The benefits of this arrangement were twofold, facilitating visual connections to the outdoors from every room, and inserting optimum natural light into the plan. 

The project, named Merri Creek House, began with the restoration of the Victorian cottage. Alexandra Buchanan Architecture ‘peeled away previous misdemeanours’ to reveal the original four front rooms, which were converted into the main bedroom and parent’s retreat. 

‘I am very proud that we managed to retain and integrate so much of the existing cottage into the design and to retain it in a way that it is clear and legible as you move around the home,’ says Alexandra.

The original cottage hallway directly connects to a new glass link leading into the extension with a cottage garden to the east and small kitchen garden to the west.

All the main communal areas are contained to this ground floor level, which extends to an additional outdoor entertaining and barbecue areas. At the very rear is the contained guest bedroom suite afforded with privacy away from the main house.

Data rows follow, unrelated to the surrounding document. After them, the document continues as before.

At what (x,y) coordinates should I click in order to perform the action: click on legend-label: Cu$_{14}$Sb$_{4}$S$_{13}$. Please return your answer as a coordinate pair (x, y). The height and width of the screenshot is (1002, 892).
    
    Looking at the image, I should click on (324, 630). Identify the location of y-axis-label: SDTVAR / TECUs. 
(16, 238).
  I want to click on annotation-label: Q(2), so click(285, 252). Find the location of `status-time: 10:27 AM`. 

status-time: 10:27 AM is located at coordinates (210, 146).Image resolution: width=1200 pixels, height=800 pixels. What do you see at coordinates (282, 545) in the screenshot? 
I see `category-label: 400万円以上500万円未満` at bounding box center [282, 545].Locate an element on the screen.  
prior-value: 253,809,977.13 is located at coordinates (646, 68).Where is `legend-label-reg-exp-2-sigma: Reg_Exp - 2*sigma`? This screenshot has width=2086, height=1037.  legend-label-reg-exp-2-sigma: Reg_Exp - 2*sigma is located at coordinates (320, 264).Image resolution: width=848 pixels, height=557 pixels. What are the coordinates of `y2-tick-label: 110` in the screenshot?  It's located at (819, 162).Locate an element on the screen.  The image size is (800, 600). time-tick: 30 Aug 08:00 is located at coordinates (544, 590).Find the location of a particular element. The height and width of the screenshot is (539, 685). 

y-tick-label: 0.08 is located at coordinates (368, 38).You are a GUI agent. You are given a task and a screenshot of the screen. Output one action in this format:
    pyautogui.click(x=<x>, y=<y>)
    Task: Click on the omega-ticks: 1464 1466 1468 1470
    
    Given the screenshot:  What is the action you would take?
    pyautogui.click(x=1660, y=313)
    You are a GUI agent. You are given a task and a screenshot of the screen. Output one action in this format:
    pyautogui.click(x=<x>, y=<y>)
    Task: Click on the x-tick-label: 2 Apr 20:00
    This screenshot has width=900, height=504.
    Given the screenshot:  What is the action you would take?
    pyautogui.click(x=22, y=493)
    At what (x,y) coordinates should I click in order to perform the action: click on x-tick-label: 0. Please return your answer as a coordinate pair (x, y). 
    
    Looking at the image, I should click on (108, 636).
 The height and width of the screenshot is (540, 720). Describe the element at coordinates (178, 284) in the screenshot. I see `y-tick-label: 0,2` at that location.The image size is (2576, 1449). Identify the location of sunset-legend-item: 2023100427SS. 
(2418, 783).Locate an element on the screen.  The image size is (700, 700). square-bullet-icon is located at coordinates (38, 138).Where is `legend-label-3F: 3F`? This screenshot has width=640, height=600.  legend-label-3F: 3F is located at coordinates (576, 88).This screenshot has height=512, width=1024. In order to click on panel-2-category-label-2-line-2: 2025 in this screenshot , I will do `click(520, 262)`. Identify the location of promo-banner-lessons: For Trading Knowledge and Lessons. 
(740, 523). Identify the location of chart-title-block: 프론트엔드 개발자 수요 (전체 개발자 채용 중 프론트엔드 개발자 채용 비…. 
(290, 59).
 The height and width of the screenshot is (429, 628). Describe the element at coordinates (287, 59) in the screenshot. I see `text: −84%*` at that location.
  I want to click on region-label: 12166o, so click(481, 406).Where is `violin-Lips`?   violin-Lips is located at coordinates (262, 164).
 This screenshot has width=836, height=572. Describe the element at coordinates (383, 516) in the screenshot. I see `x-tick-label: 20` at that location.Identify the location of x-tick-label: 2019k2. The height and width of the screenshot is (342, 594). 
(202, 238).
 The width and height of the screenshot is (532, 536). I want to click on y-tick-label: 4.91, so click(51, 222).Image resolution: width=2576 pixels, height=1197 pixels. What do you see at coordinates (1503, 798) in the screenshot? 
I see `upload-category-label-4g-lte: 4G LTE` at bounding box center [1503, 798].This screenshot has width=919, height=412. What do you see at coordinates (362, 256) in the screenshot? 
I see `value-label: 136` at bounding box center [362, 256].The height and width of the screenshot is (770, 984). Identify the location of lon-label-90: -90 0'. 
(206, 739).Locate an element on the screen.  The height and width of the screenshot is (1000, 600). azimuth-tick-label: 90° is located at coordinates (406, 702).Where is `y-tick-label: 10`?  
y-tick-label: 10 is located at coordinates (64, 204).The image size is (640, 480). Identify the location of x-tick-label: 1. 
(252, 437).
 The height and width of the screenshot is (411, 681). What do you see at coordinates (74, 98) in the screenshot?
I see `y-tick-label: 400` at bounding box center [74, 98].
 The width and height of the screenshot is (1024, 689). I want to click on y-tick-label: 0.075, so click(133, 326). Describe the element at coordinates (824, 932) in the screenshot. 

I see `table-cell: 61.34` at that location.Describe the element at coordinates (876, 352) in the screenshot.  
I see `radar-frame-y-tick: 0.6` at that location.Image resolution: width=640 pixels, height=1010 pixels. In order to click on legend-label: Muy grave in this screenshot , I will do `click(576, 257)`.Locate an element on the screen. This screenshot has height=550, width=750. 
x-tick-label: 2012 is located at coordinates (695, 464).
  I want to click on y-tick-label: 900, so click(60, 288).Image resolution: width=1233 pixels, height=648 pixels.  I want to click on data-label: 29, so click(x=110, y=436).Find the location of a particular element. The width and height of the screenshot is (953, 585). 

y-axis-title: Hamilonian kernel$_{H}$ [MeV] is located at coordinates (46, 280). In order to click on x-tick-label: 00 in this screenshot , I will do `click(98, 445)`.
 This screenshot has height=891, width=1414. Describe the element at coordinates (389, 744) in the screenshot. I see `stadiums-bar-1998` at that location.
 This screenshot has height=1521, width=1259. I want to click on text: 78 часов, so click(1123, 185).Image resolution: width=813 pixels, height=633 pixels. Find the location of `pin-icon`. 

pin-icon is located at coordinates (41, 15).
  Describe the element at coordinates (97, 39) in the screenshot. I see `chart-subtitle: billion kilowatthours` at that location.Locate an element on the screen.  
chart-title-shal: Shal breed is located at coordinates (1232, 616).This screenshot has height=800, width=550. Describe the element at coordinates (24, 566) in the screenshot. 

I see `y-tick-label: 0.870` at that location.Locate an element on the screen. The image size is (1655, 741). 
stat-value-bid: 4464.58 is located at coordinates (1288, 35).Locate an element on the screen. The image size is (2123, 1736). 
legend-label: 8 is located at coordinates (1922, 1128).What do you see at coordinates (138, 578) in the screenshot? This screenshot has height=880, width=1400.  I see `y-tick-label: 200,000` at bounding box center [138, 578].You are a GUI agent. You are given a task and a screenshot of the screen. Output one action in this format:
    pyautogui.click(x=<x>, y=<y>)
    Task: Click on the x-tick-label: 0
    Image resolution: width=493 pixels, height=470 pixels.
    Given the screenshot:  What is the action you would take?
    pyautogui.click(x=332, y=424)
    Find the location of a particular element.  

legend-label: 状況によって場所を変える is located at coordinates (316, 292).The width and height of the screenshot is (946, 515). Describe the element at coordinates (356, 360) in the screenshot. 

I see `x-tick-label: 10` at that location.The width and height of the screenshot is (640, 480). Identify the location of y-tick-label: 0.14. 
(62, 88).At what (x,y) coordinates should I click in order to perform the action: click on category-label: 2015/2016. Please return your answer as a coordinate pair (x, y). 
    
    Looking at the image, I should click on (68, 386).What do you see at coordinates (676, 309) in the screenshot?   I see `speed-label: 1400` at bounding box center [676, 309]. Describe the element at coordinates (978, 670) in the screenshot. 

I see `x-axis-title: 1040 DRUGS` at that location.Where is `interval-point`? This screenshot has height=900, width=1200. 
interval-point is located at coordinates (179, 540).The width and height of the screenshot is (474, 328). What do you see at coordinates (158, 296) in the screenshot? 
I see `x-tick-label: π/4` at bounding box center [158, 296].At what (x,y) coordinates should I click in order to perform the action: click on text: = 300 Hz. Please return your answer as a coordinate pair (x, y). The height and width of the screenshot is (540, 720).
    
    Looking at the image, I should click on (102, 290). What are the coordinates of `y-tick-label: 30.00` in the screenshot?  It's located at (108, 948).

This property was designed for a family of four including two teenagers. ‘They wanted to provide a house that allowed for connection, but also privacy and separation within the program,’ explains Alexandra.

The upstairs level of the addition addresses these requirements, featuring the children’s bedrooms, bathroom and rumpus area. Voids penetrate through the plan, inviting interaction between the two levels while maintaining necessary privacy for the kids upstairs.

The finished project carefully manages light and space to connect the clients to each other and the outdoors. Skylights along the boundary wall of the living room trace the passing of time and seasons and activate the space, creating an ever changing and dynamic home interior. 

‘The client regularly sends me photos and videos of the play of light across different parts of the building and courtyards. They have even sent me a video of the rain falling on the glass roof of the glass link—they said it was an unexpected moment of delight for them to sit in the dining room with a cup of tea and watch it!’ says Alexandra.

‘Creating those moments and spatial experiences is a triumph for me.’